System | Advising | ATIS | GeoQuery | Scholar | Restaurants | Academic | IMDB | Yelp |
---|---|---|---|---|---|---|---|---|
Old Baseline | 80 | 46 | 57 | 52 | 95 | 0 | 0 | 1 |
New Baseline | 83 | 45 | 57 | 54 | 93 | 0 | 2 | 2 |
Old Oracle Entities | 89 | 56 | 56 | 66 | 95 | 0 | 7 | 8 |
New Oracle Entities | 87 | *49 | 59 | *59 | 93 | 0 | *2 | 6 |
Old Oracle All | 100 | 69 | 78 | 84 | 100 | 11 | 47 | 25 |
New Oracle All | 100 | 66 | 78 | 82 | 100 | 11 | 47 | 25 |
Requirements
- Python 3
- Dynet
Running
To see all options, run:
./text2sql-template-baseline.py --help
To run with all the defaults, simply do:
./text2sql-template-baseline.py <data_file>
For the smaller datasets (Academic, Restaurants, IMDB, Yelp), cross-validation is used rather than a simple train-dev-test split.
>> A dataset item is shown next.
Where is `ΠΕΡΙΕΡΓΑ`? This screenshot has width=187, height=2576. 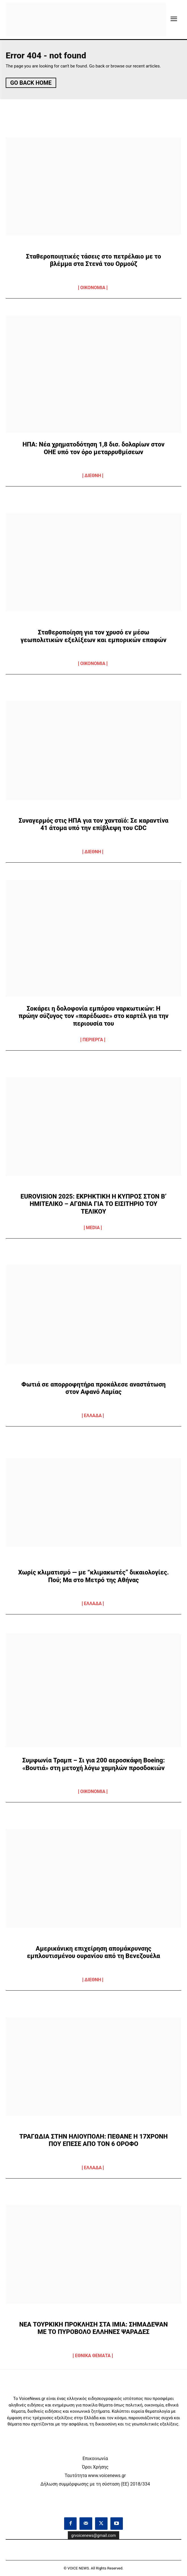 ΠΕΡΙΕΡΓΑ is located at coordinates (93, 1040).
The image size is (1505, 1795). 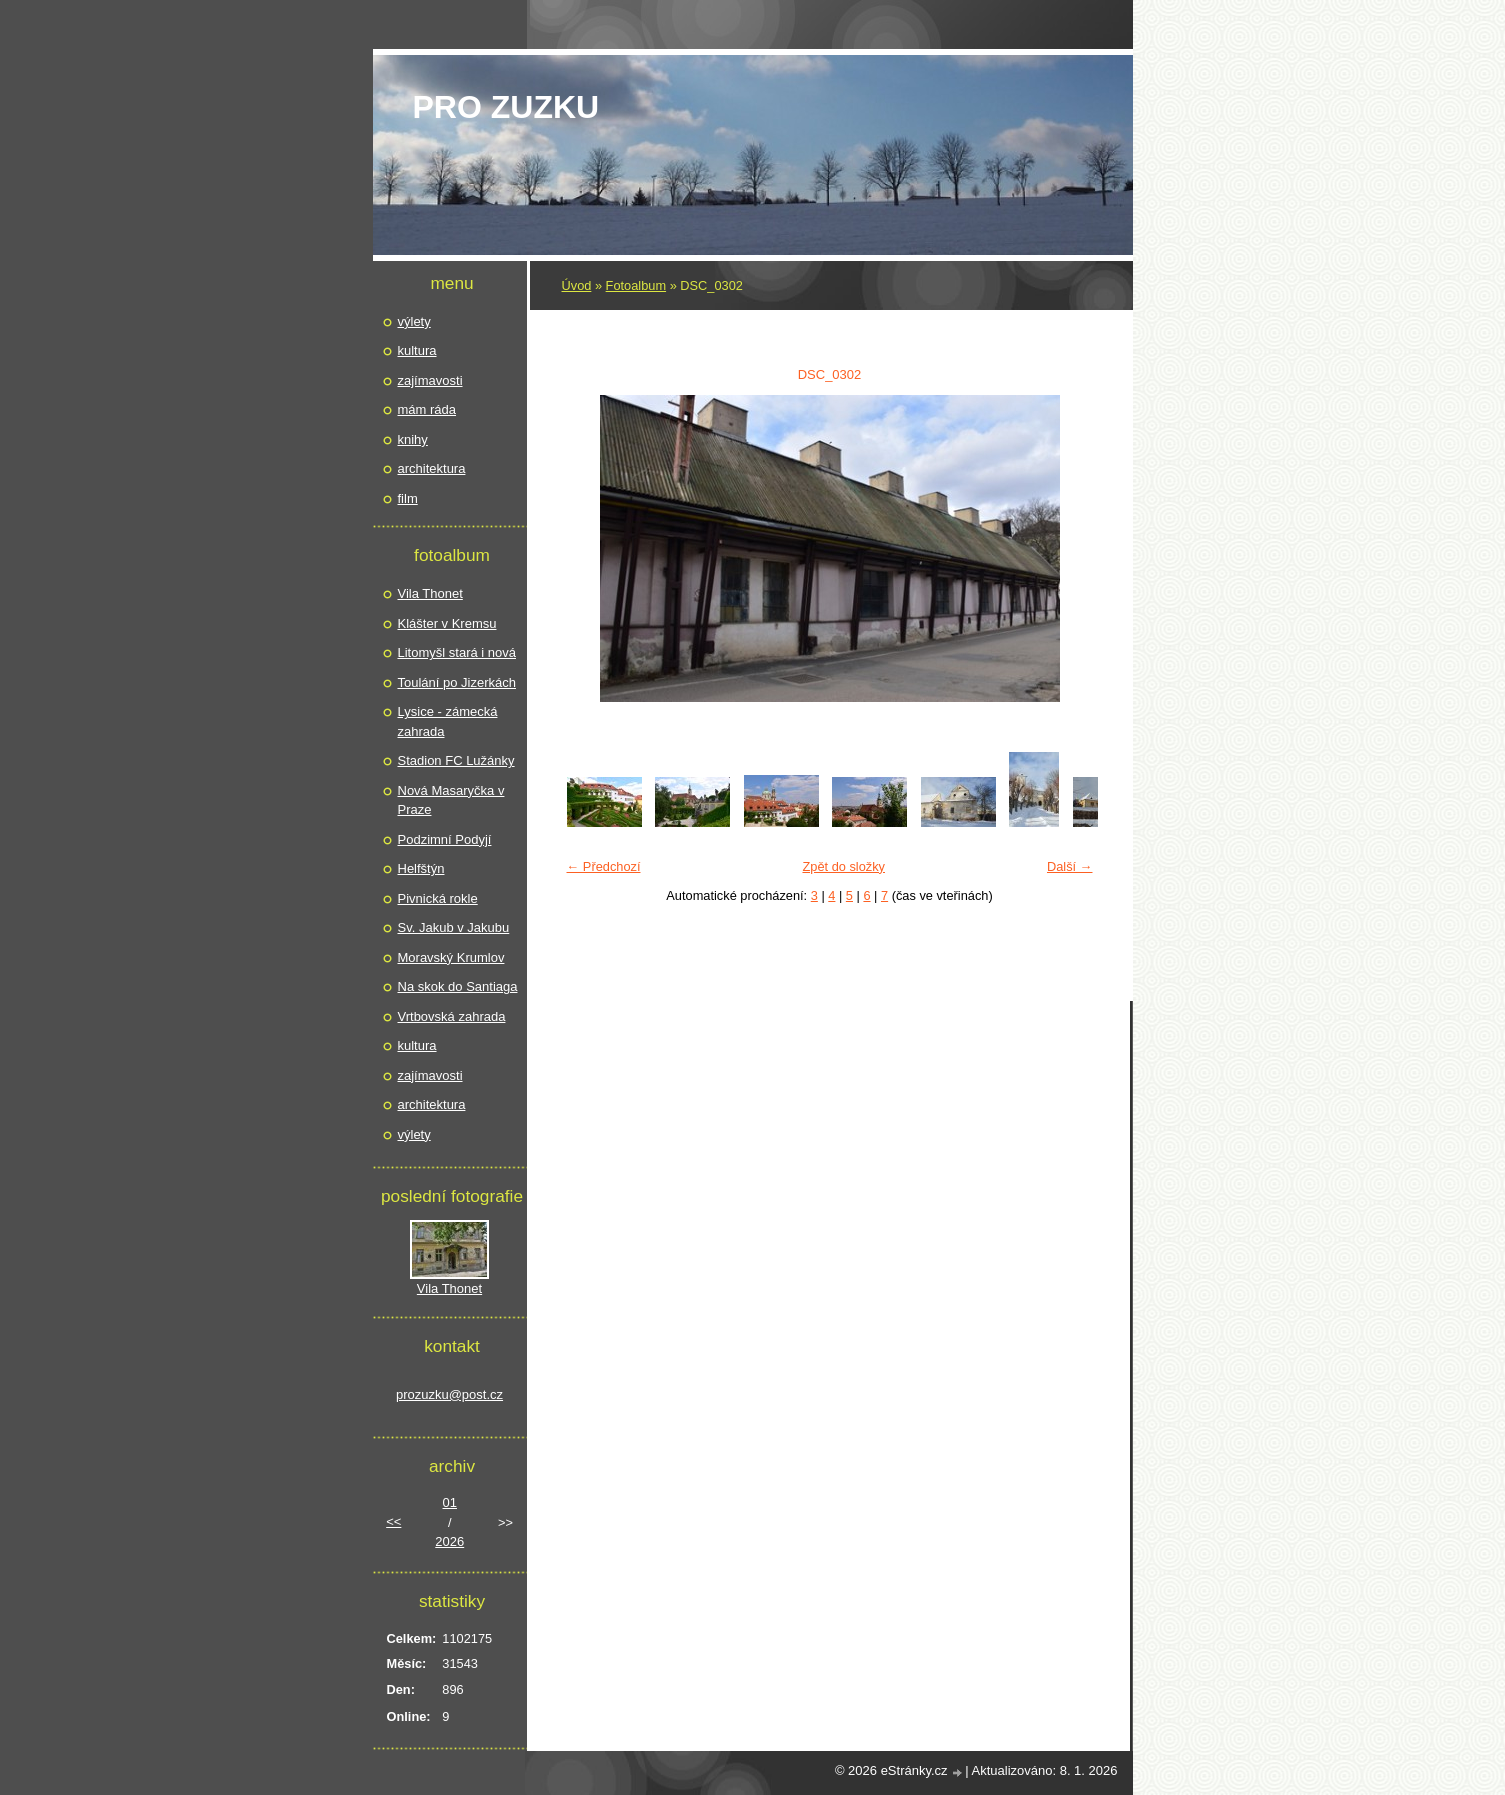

To handle that, use the --split
flag, with an argument indicating the split number, for example:
./text2sql-template-baseline.py data/restaurants.json --split 0
Parameters used for paper results
The parameters were varied slightly for each dataset (any not listed here were set to the default). The following flags were set for evaluation on all datasets:
--eval-freq 1000000 --log-freq 1000000 --max-bad-iters -1 --do-test-eval
Dataset | Parameter | Value |
---|---|---|
Advising | max-iters | 40 |
Geography | dim-word | 64 |
” | dim-hidden-lstm | 128 |
” | dim-hidden-template | 32 |
” | max-iters | 31 |
Scholar | lstm-layers | 1 |
” | max-iters | 17 |
ATIS | learning-rate | 0.05 |
” | max-iters | 22 |
Academic, IMDB, Restaurants, Yelp | dim-word | 64 |
” | dim-hidden-template | 32 |
” | train-noise | 0.0 |
” | lstm-layers | 1 |
” | max-iters | 3 |
For example, this will run all of the experiments (assuming you are in this folder, have DyNet installed, and have four cores):
#!/bin/bash
for i in `seq 1 8` ; do
to_wait=""
data="scholar"
./text2sql-template-baseline.py ../../data/${data}.json --eval-freq 1000000 --log-freq 1000000 --max-bad-iters -1 --do-test-eval --max-iters 17 --lstm-layers 1 >out.${data}.${i}.txt 2>err.${data}.${i}.txt &
to_wait="${to_wait} $!"
data="geography"
./text2sql-template-baseline.py ../../data/${data}.json --eval-freq 1000000 --log-freq 1000000 --max-bad-iters -1 --do-test-eval --max-iters 31 --dim-word 64 --dim-hidden-lstm 128 --dim-hidden-template 32 >out.${data}.${i}.txt 2>err.${data}.${i}.txt &
to_wait="${to_wait} $!"
data="advising"
./text2sql-template-baseline.py ../../data/${data}.json --eval-freq 1000000 --log-freq 1000000 --max-bad-iters -1 --do-test-eval --max-iters 40 >out.${data}.${i}.txt 2>err.${data}.${i}.txt &
to_wait="${to_wait} $!"
data="atis"
./text2sql-template-baseline.py ../../data/${data}.json --eval-freq 1000000 --log-freq 1000000 --max-bad-iters -1 --do-test-eval --max-iters 22 --learning-rate 0.05 >out.${data}.${i}.txt 2>err.${data}.${i}.txt &
to_wait="${to_wait} $!"
wait $to_wait
done
for data in academic yelp imdb restaurants ; do
for i in `seq 0 9` ; do
./text2sql-template-baseline.py ../../data/${data}.json --split $i --dim-word 64 --dim-hidden-template 32 --train-noise 0.0 --lstm-layers 1 --max-iters 3 --eval-freq 1000000 --log-freq 1000000 --max-bad-iters -1 --do-test-eval >out.${data}.split${i}.txt 2>err.${data}.split${i}.txt
done
done
License
This code is a modified version of the example tagger code from the DyNet repository. It is available under an Apache 2 license.